TO DO
Copy every one of the records below word for word, changing nothing.
○ ○ ○ ○ ○
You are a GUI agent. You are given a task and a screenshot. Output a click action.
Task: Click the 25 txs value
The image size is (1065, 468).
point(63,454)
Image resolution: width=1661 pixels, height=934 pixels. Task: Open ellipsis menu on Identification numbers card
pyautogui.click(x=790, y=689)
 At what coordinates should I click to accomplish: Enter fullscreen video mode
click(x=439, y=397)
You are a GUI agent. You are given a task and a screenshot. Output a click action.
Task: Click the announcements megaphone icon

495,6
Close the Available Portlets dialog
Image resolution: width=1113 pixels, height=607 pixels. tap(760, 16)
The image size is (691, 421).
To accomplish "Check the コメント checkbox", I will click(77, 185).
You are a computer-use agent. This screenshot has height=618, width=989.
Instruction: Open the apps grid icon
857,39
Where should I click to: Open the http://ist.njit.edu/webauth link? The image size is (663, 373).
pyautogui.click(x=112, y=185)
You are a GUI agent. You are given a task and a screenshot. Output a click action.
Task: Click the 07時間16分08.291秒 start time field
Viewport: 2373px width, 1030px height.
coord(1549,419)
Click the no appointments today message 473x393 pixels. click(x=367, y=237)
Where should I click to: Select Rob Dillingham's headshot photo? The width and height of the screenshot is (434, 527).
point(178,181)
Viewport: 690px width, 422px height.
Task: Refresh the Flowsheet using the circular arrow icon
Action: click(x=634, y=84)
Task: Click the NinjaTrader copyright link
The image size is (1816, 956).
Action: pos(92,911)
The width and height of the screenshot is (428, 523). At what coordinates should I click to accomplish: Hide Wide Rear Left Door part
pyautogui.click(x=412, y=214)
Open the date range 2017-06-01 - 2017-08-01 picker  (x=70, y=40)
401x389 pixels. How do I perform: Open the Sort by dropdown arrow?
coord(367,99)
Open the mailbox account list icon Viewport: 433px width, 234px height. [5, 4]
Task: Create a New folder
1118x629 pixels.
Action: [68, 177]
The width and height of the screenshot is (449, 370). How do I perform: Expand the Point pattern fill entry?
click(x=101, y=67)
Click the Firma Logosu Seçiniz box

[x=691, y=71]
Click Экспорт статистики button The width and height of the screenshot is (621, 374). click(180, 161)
○ ○ ○ ○ ○
CORRECT ANSWER
You are a GUI agent. You are given a task and a screenshot. Output a click action.
Task: Click the 25 txs value
The image size is (1065, 468).
point(63,454)
Image resolution: width=1661 pixels, height=934 pixels. Task: Open ellipsis menu on Identification numbers card
pyautogui.click(x=790, y=689)
 At what coordinates should I click to accomplish: Enter fullscreen video mode
click(x=439, y=397)
You are a GUI agent. You are given a task and a screenshot. Output a click action.
Task: Click the announcements megaphone icon

495,6
Close the Available Portlets dialog
Image resolution: width=1113 pixels, height=607 pixels. tap(760, 16)
The image size is (691, 421).
To accomplish "Check the コメント checkbox", I will click(77, 185).
You are a computer-use agent. This screenshot has height=618, width=989.
Instruction: Open the apps grid icon
857,39
Where should I click to: Open the http://ist.njit.edu/webauth link? The image size is (663, 373).
pyautogui.click(x=112, y=185)
You are a GUI agent. You are given a task and a screenshot. Output a click action.
Task: Click the 07時間16分08.291秒 start time field
Viewport: 2373px width, 1030px height.
coord(1549,419)
Click the no appointments today message 473x393 pixels. click(x=367, y=237)
Where should I click to: Select Rob Dillingham's headshot photo? The width and height of the screenshot is (434, 527).
point(178,181)
Viewport: 690px width, 422px height.
Task: Refresh the Flowsheet using the circular arrow icon
Action: click(x=634, y=84)
Task: Click the NinjaTrader copyright link
The image size is (1816, 956).
Action: pos(92,911)
The width and height of the screenshot is (428, 523). At what coordinates should I click to accomplish: Hide Wide Rear Left Door part
pyautogui.click(x=412, y=214)
Open the date range 2017-06-01 - 2017-08-01 picker  (x=70, y=40)
401x389 pixels. How do I perform: Open the Sort by dropdown arrow?
coord(367,99)
Open the mailbox account list icon Viewport: 433px width, 234px height. [5, 4]
Task: Create a New folder
1118x629 pixels.
Action: [68, 177]
The width and height of the screenshot is (449, 370). How do I perform: Expand the Point pattern fill entry?
click(x=101, y=67)
Click the Firma Logosu Seçiniz box

[x=691, y=71]
Click Экспорт статистики button The width and height of the screenshot is (621, 374). click(180, 161)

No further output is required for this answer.